── SELECTION ──

Hi ES Community,
I recently found some confusing behavior with a mapping and multi-fields, and it would be nice if Elasticsearch would prevent you from shooting yourself in the foot (like I did).
The issue arises when you use a position_increment_gap
in a multi-field inconsistently. Apparently, the position_increment_gap
on an outer field is not automatically applied to the inner fields. So, in the example mapping below, the inner unstemmed
field will have a different position_increment_gap
. When you index multi-value docs on this multi-field, the term vectors for the two fields are inconsistent, and span_near
queries will not work across the fields.
"properties": {
"text": {
"analyzer": "main_analyzer",
"type": "text",
"position_increment_gap": 1000,
"fields": {
"unstemmed": {
"analyzer": "unstemmed_analyzer",
"type": "text",
}
}
}
}
This type of mistake could have been avoided if one of the following was fixed:
- Apply the
position_increment_gap
of a field to any inner multi-fields (note: this may break mappings). - Require all multi-fields that use a
position_increment_gap
to explicitly set it on each field. - Emit some sort of warning somewhere.
- At least acknowledge this gotcha in the docs on
position_increment_gap
and/or multi-fields.
Thanks for listening!

───
── LISTING ──

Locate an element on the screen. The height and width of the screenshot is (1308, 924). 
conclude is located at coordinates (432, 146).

───
── LISTING ──

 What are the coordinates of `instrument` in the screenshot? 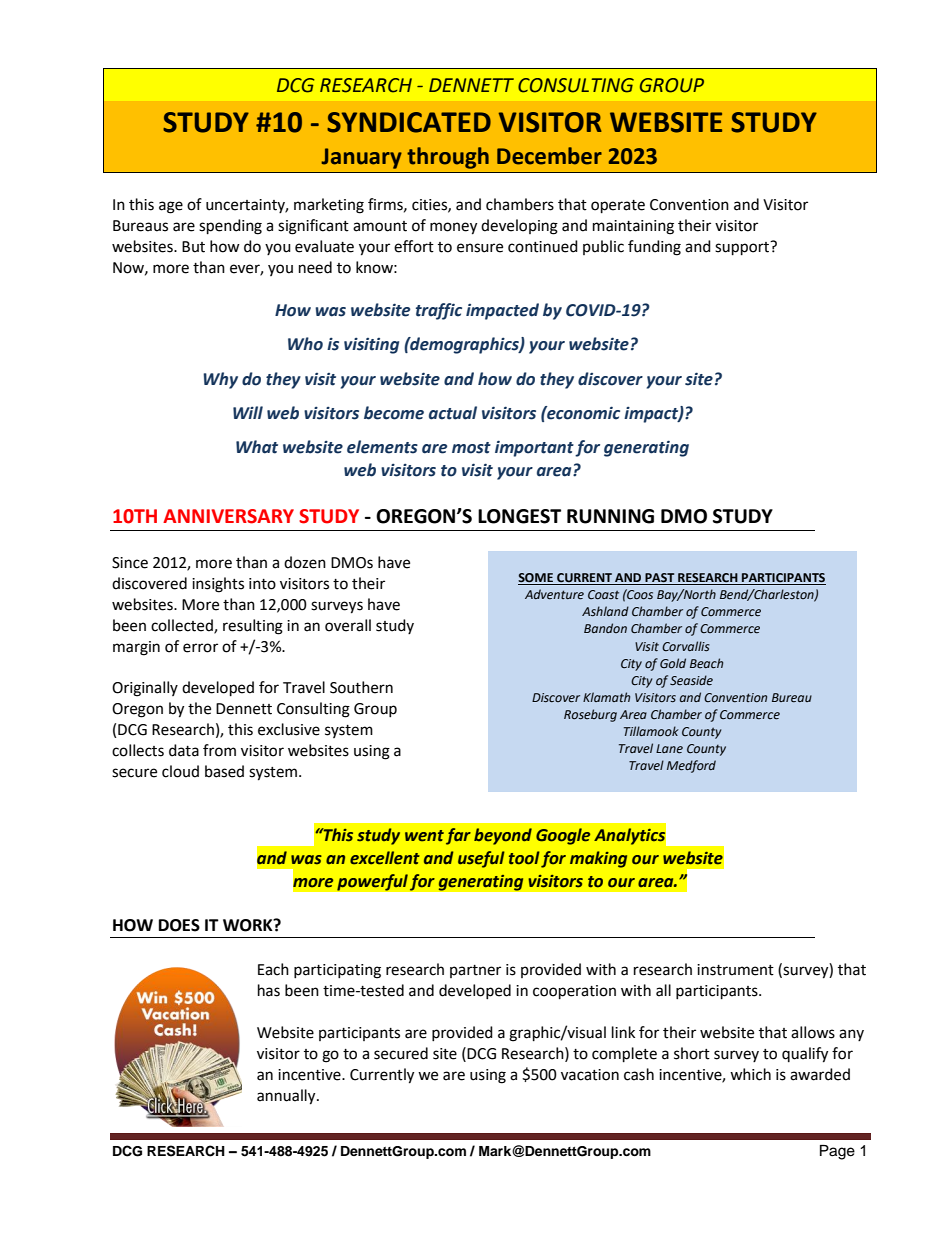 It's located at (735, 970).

───
── LISTING ──

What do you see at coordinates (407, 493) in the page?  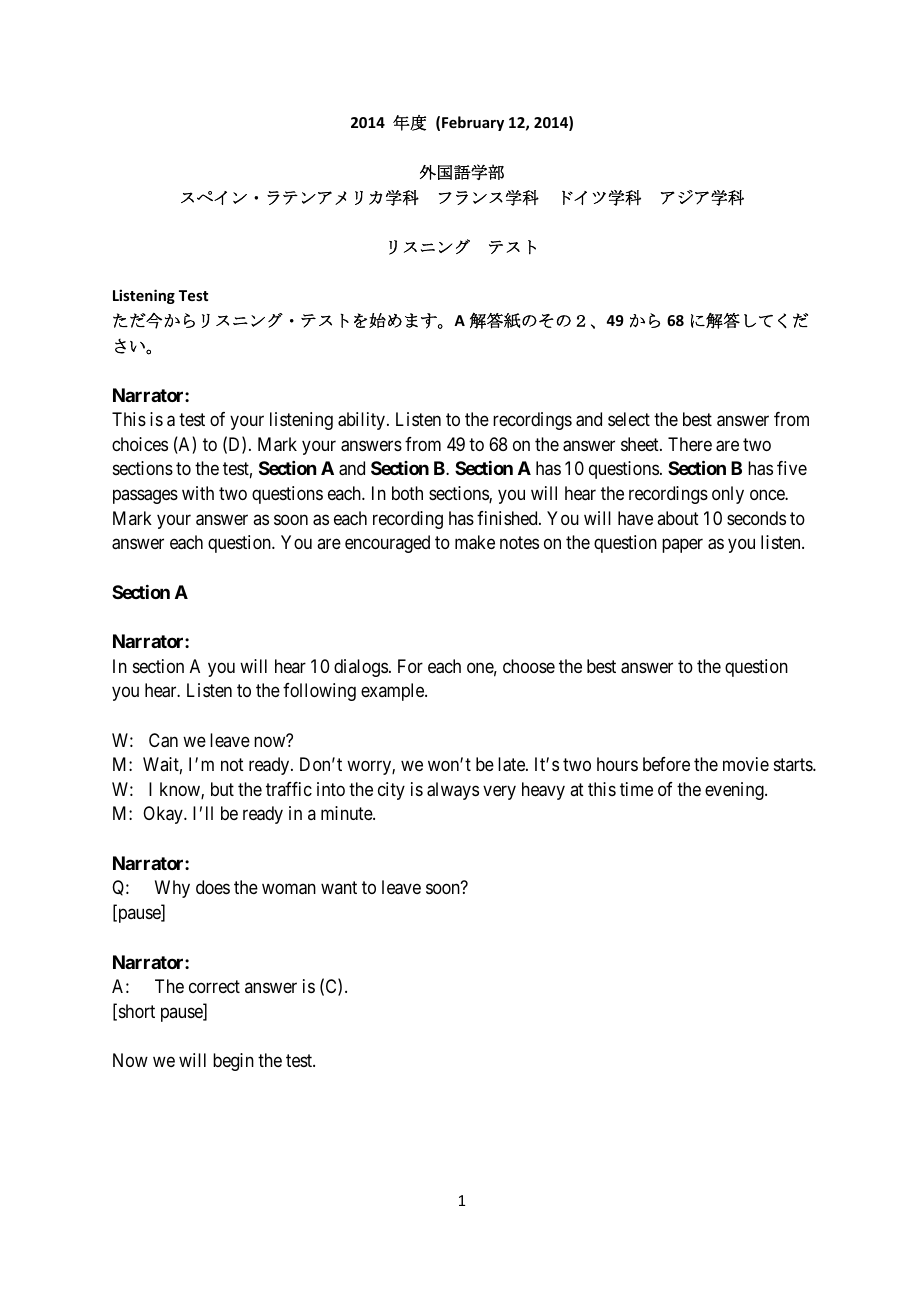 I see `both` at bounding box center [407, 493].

───

## REQUIREMENTS
1 - In the post on position_increment_gap, what position_increment_gap value does the example mapping give the outer text field?
2 - Quote the post on position_increment_gap, starting at "The issue arises" and ending at "across the fields.".
Work only from the post on position_increment_gap, not from the rows.

## PROBLEM SOLUTIONS
1 - 1000

2 -
The issue arises when you use a position_increment_gap
in a multi-field inconsistently. Apparently, the position_increment_gap
on an outer field is not automatically applied to the inner fields. So, in the example mapping below, the inner unstemmed
field will have a different position_increment_gap
. When you index multi-value docs on this multi-field, the term vectors for the two fields are inconsistent, and span_near
queries will not work across the fields.